While talking, Nancy and Hannah had been cutting stalks with the finest flowers and before long had a basketful. Nancy took it into the kitchen and carefully fashioned an exquisite arrangement in an old English vase. She carried it to her convertible parked in the circular driveway.
She thought, “My car was a good-looking one until that horrid man ran into it last week.” Ruefully she surveyed the dent.

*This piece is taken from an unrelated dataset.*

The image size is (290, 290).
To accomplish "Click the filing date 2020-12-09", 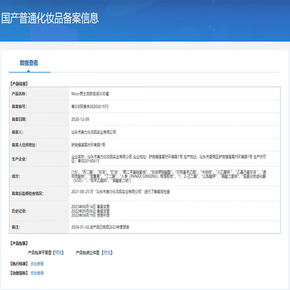I will (80, 119).
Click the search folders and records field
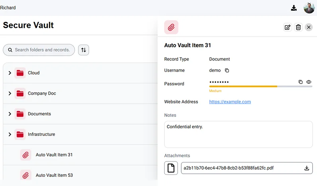The height and width of the screenshot is (186, 317). coord(42,50)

“It’s a strange message, Nancy,” the housekeeper said
“Good luck with your entry,” Mrs. Gruen said. “Hope it wins a prize!”
“Hannah, you’re a darling!” Nancy exclaimed and kissed her. The two had deep affection for each other. The girl’s mother had died when Nancy was very young and the housekeeper had helped Mr. Drew bring up his only child.
As Nancy drove across the town of River Heights, she mulled over the strange message on the homing pigeon. Was it a code? Suddenly it occurred to Nancy that the pigeon might have been released from the plane which accidentally struck it. She wondered what the reply would be from the Homing Pigeon Fanciers association.
“Maybe,”’ she thought excitedly, “I’ve stumbled upon a new mystery!”
By this time she had reached the Blenheim estate on the outskirts of River Heights. The broad tree-shadowed lawn was filled with women setting up displays for the annual charity flower show. Nancy had been assigned a spot in the greenhouse behind the mansion.
As she set her larkspur arrangement in place, the chairman came up to her. “My, Nancy, your delphinium are gorgeous,” Mrs. Winsor said.
“Thank you,” Nancy replied.
“I just adore larkspur,” the woman said. “Such a lovely old-fashioned flower. My grandmother had them in her garden. She always had hollyhocks and bluebells, too.”
Bluebells! Nancy’s mind leaped to the mysterious message. Could the
blue bells
in it mean flowers?
Aloud she said, “Mrs. Winsor, I hope the judges like my flowers as much as you do!”
Nancy hurried back to the convertible. She was eager to get home and see if a reply to her telegram had come.
To make better time, Nancy turned off the main highway onto a little-traveled shortcut. As she drove down the narrow road, Nancy saw an old black sedan parked along one side.